(Source records)
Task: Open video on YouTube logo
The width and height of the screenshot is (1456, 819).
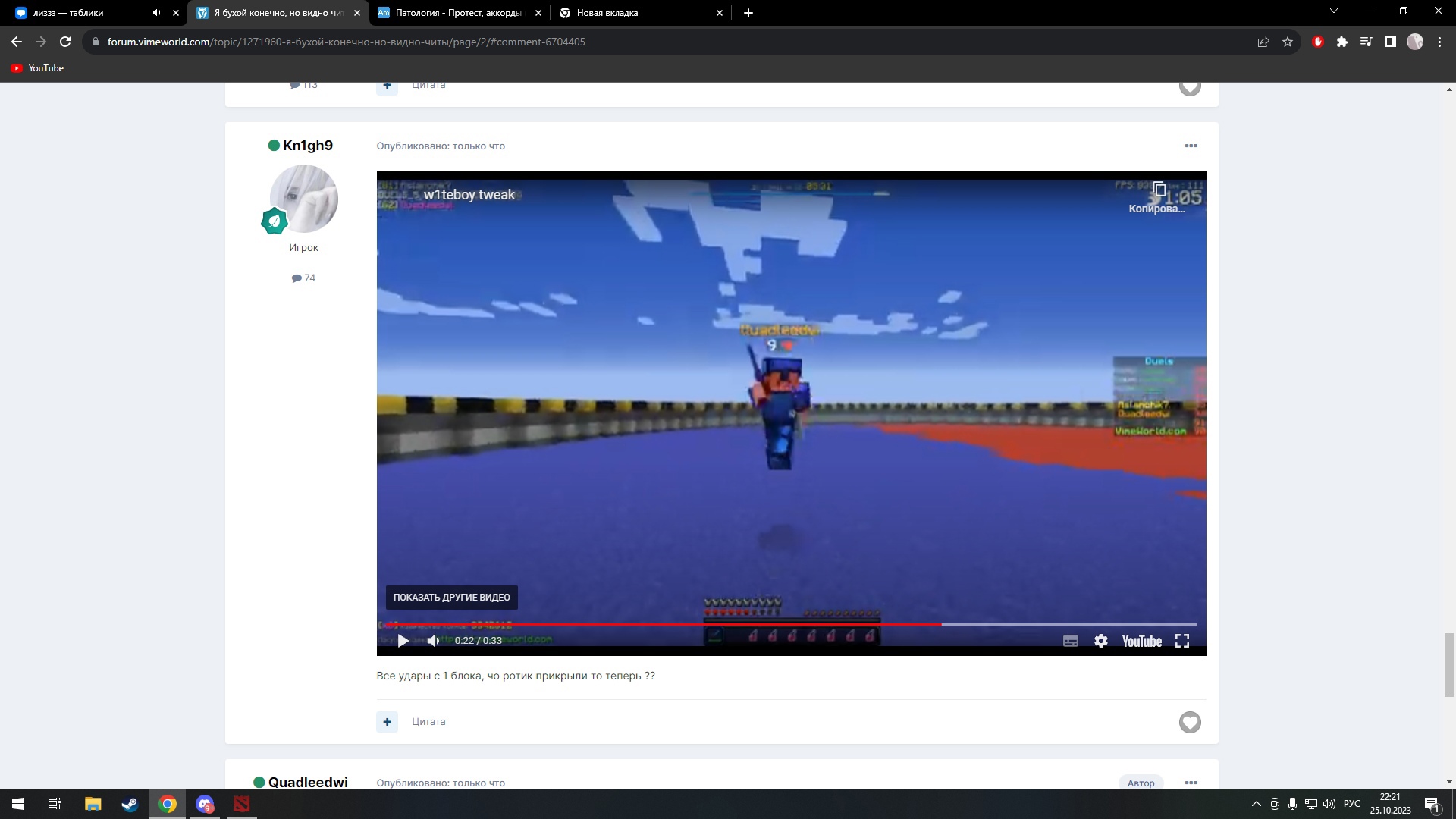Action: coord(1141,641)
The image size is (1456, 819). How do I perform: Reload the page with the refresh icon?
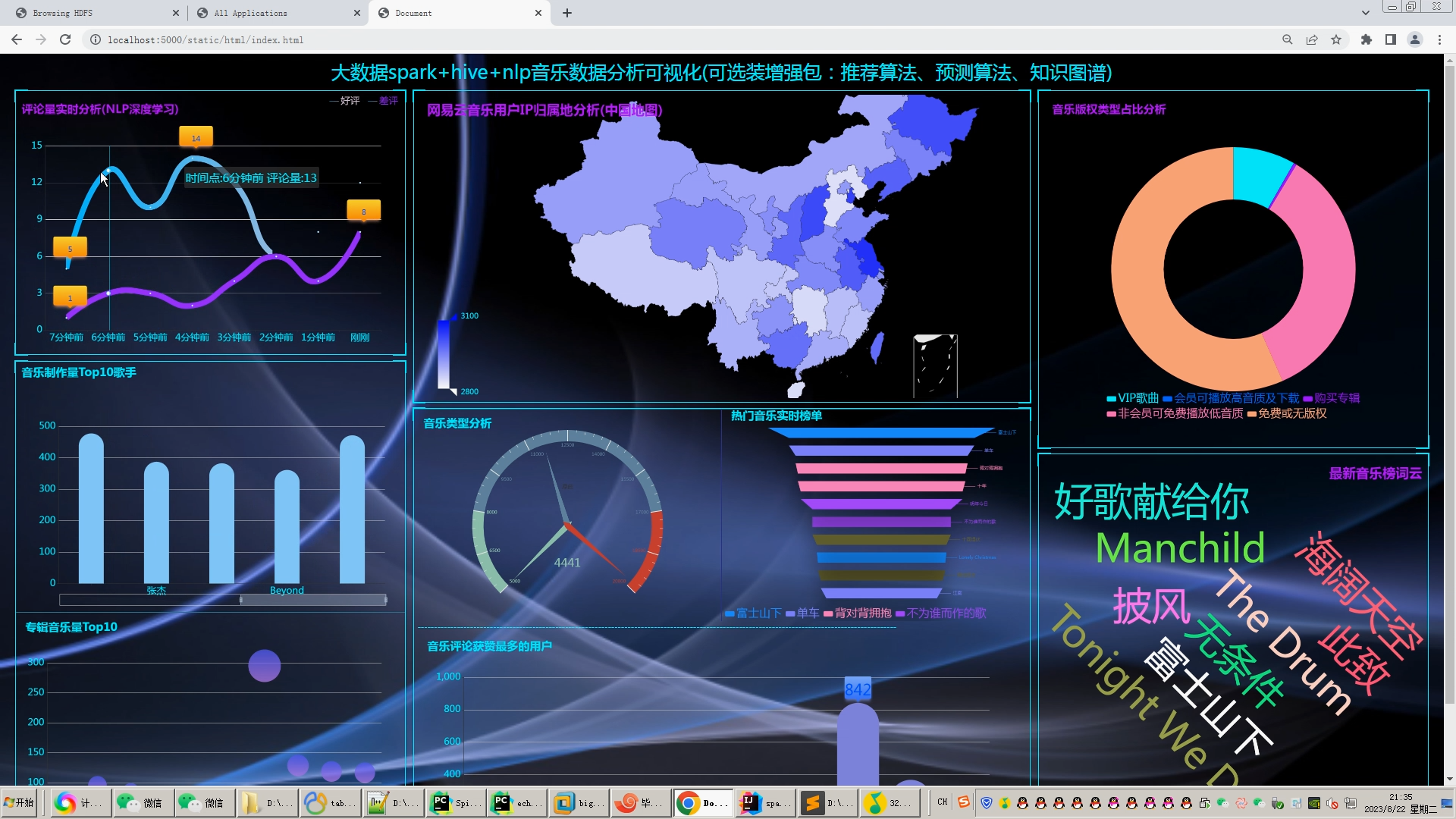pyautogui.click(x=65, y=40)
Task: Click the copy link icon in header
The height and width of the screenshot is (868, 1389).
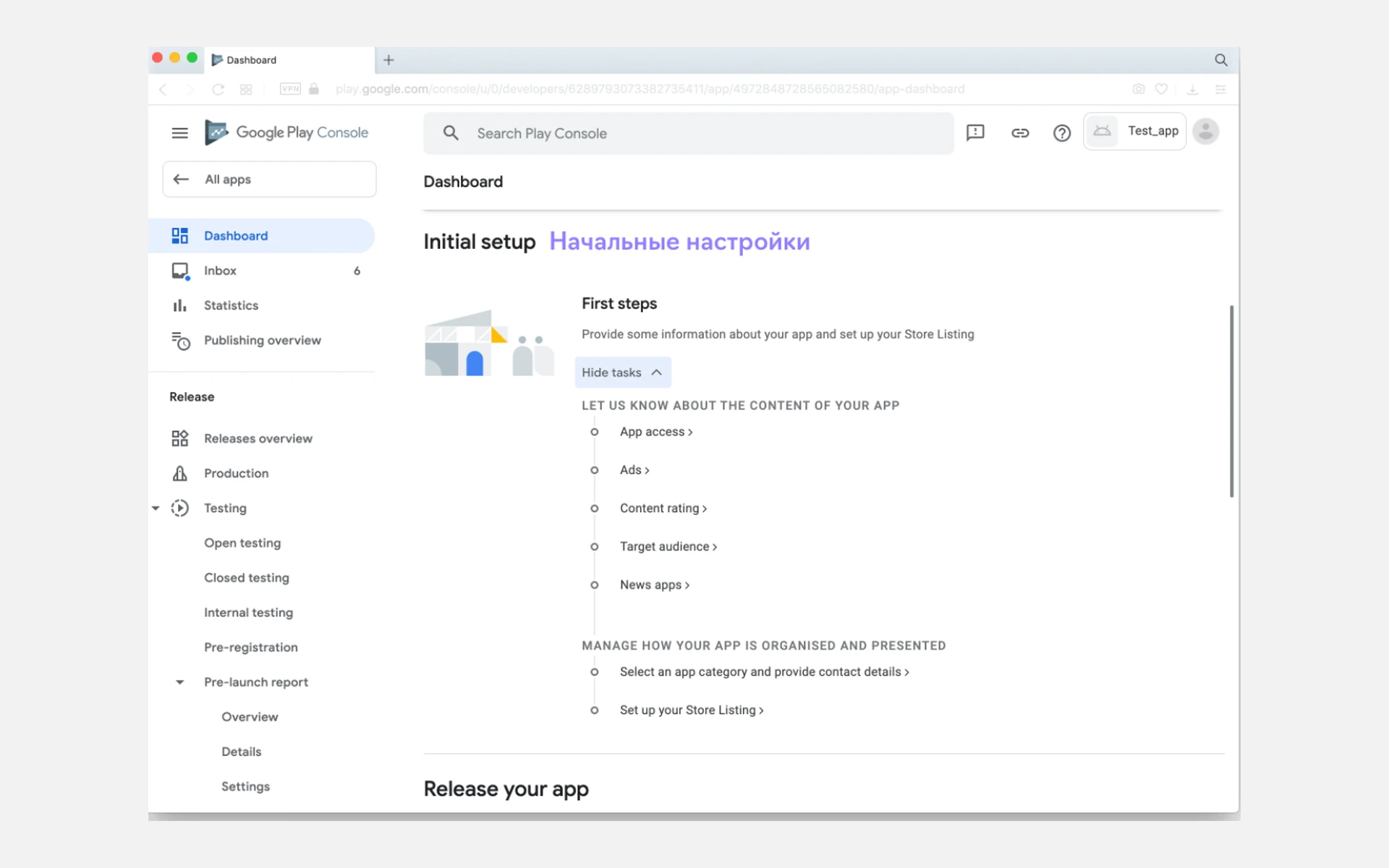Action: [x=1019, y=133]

(Problem description) Only the lines from the one that contains "The height and" through the last line of the records may appear in the answer, retyped exactly and with no pictures.

(Answer)
The height and width of the screenshot is (868, 1389).
Action: [x=1019, y=133]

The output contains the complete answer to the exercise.